A man, a plan, a people – Canada!

What was Laurier’s plan, his vision for a Canada that would be the best the New World had to offer the Old, a plan that had already unleashed the greatest growth in our level of prosperity ever seen, and he expected would fuel our development for decades to come? That policy had four distinct elements.

  1. Prosperity grows from liberty’s soil

First, he thought it vital to preserve and protect the institutions brought to Canada by our forebears, the ‘British liberty’ composed of the rule of law, free speech, freedom of conscience and religion, respect of minority rights, habeas corpus, parliamentary self-government, minimal state interference, low taxes, respect of property and of contract. That liberty and those institutions were, Laurier believed, the catalyst that released the energy and dynamism of those who lived under them, whatever their ethnic origin or religious convictions. When people were free to follow their own star, to determine what was important to them, to build their own relationships with family, friends and colleagues, they built well and energetically — they had confidence in the future, they took risks and reaped the reward.

Laurier was convinced that the best people in the world would jostle one another at Canada’s door, not just because they would enjoy a higher standard of living, but much more importantly, because in Canada they would be free: “I think we can claim that it is Canada that shall fill the twentieth century...For the next seventy-five years, nay the next hundred years, Canada shall be the star towards which all men who love progress and freedom shall come.”

A society like this, where people were responsible for themselves, made their own plans, and accepted that their fate was in their own hands, was one that could be open to immigrants on a vast scale.

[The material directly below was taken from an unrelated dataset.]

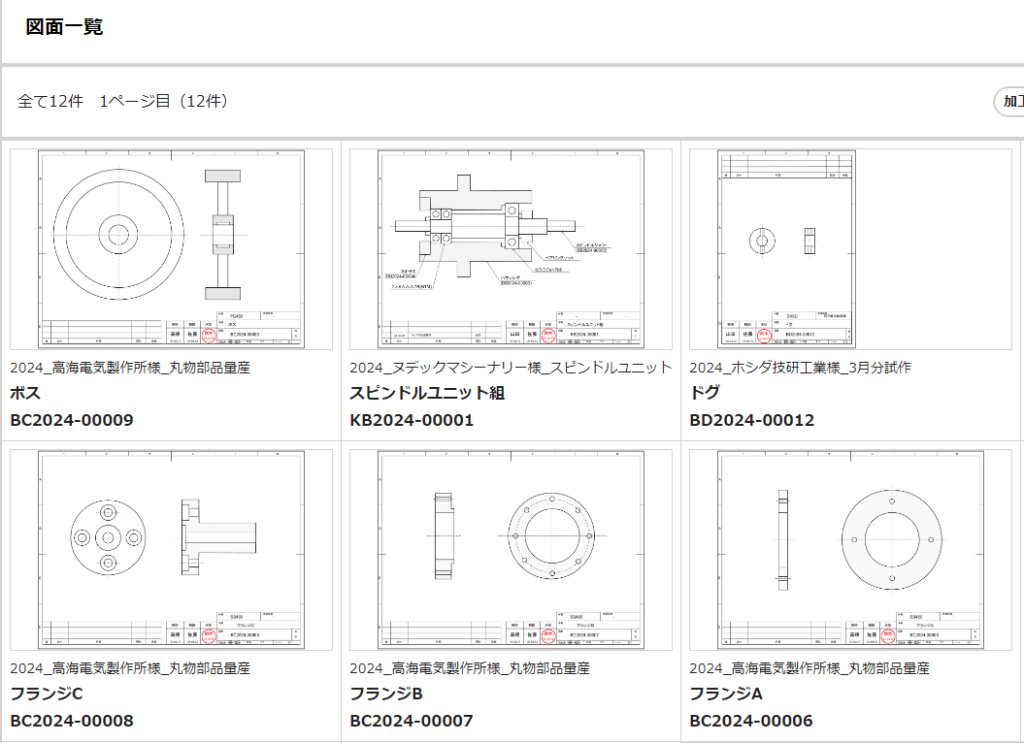Click the フランジA drawing thumbnail
The height and width of the screenshot is (743, 1024).
tap(850, 549)
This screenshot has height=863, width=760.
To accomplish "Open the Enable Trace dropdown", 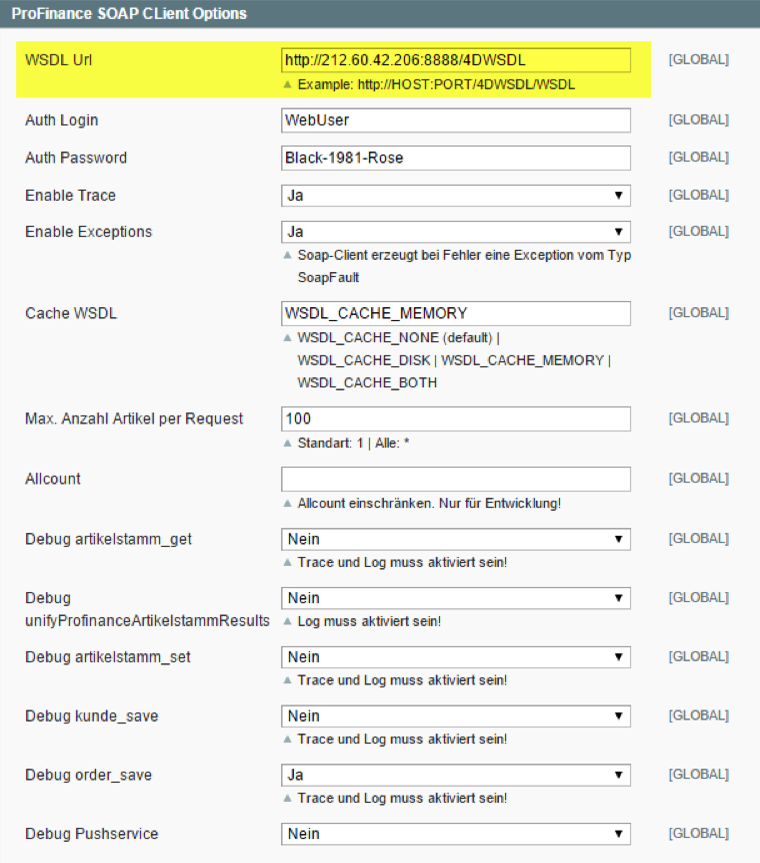I will pos(456,195).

Newcomers could not be a burden to the government or the population, because if they succeeded, they became net contributors, and if they failed, they were no affair of the state.

  1. Limited Government, Light Taxes and Fiscal Discipline

The second element of Laurier’s plan was the view that, once freedom, the rule of law and key infrastructure had been created, the best thing that government could do was to then get out of the way, to keep taxes and rules to a minimum. Indeed Laurier believed that the burden of government needed always to be kept below the level in the United States, so as to create a powerful competitive advantage for Canada. Small but efficient government, not big government, were to Laurier’s way of thinking Canada’s secret weapon in the competitive struggle with America.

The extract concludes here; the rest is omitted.